Bo was astonished at how quickly he could travel the distances when he
was above the forest. In just a few minutes he could travel as far as it would
have taken him days to go by hand and foot in the forest treetops. One day he
managed to ride an updraft so high that he coasted all the way back to the great
cliff. It had taken him weeks of misery to make that journey before, and now he
could do it in less than an hour! He breathed a great sigh of relief as he
realized he would never again have to make that terrible trek.
When he reached the cliff he found exactly what he had hoped he would
find. The prevailing wind reached the cliff, and having no place else to go,
turned upward. It was a slow but steady giant updraft. He cruised down the
length of the cliff, away from the ice mountain, keeping the cliff a little to
his left and the vast jungle below him on his right. As he flew, the warm rising
air lifted him ever higher. It took only a couple of hours until he was as high
as it had taken him days to climb when he had attempted to climb the cliff a few
months before. Now it was an almost effortless ride. His plan would work! He
knew he could make it now!
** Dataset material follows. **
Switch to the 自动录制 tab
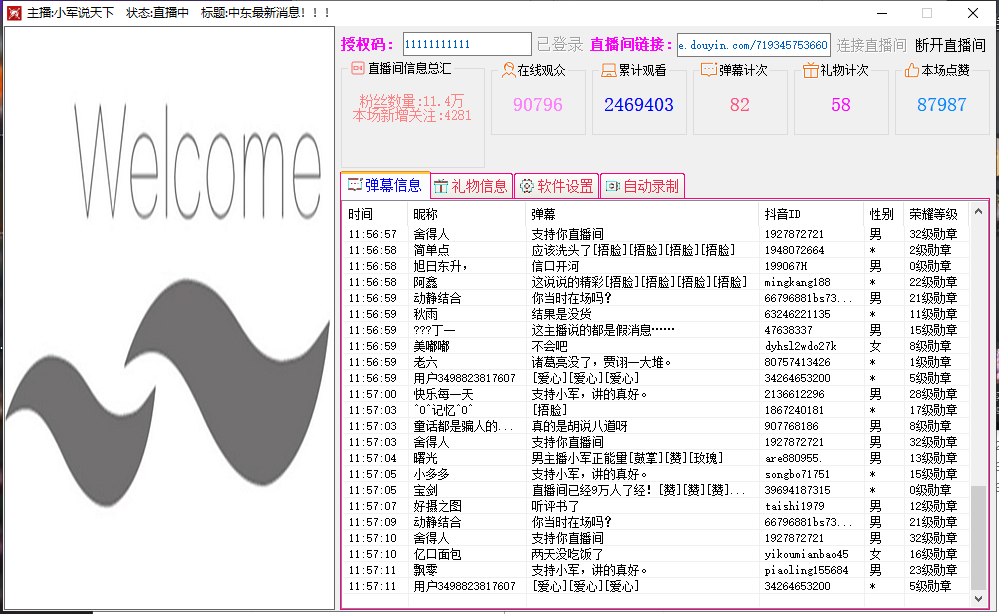 [x=641, y=186]
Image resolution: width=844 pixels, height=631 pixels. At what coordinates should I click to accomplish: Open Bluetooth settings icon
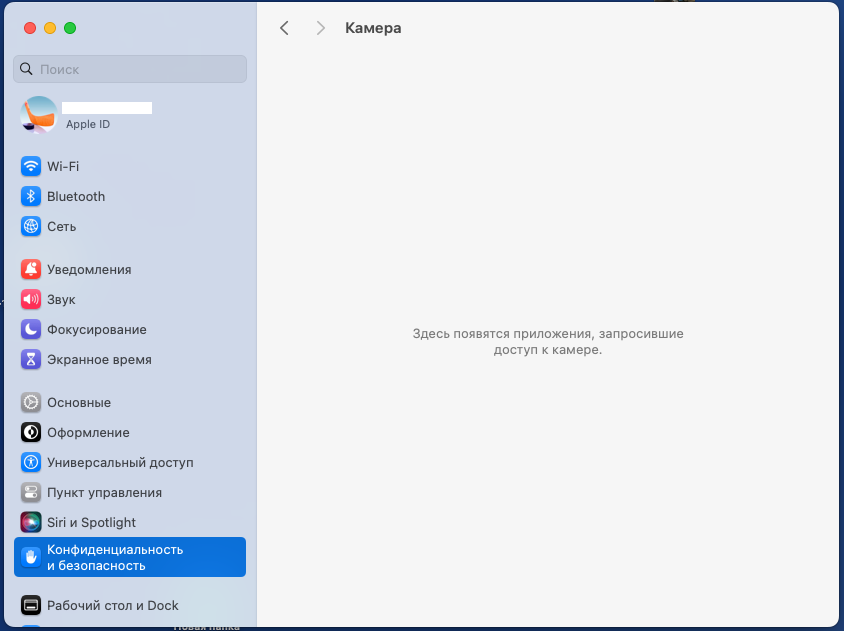31,196
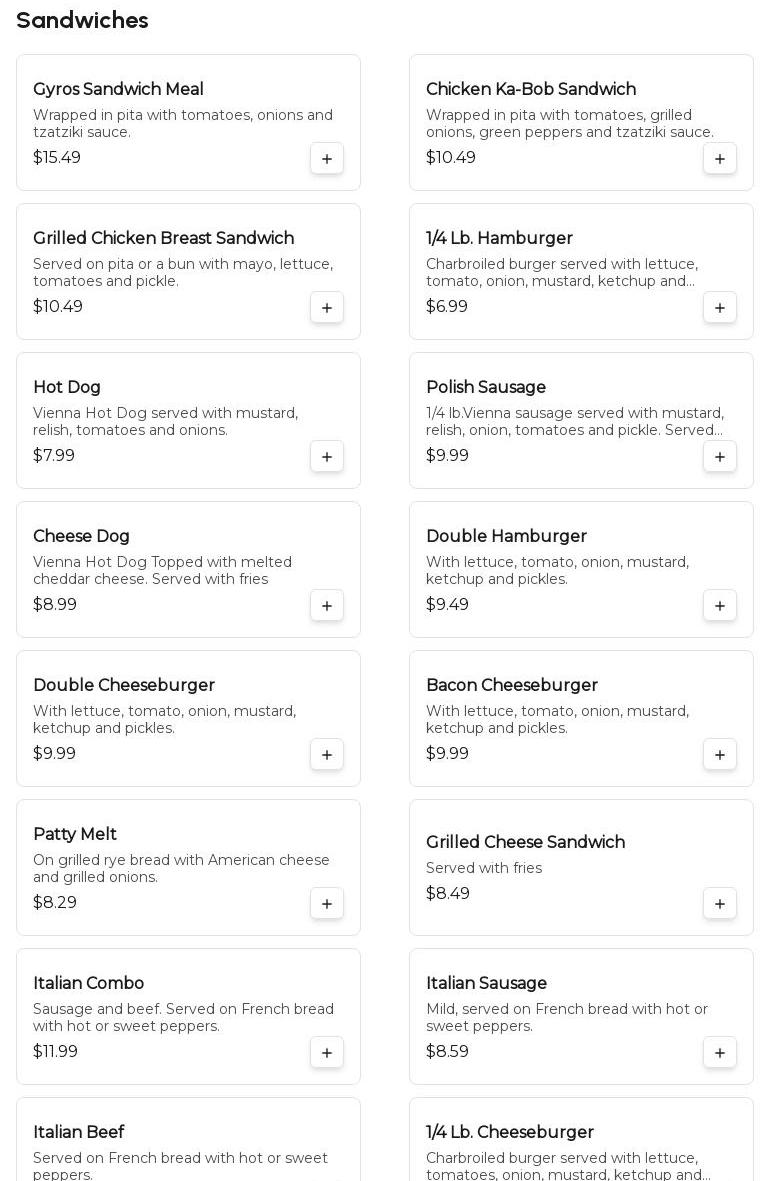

No longer did Bo struggle with self-doubt and fear of
failure. He was going home! But
not today. Even this was only a small part of the climb he had to make. This was
just practice. Bo was tired, and hungry and thirsty. He would come back better
prepared. It might take days to fly to the top. There would be no place to land
and no place to rest until he reached the very top. He would just have to do
without sleep for however long it took. But he would be well rested when he
began, and would take plenty of fruits and nuts for the trip.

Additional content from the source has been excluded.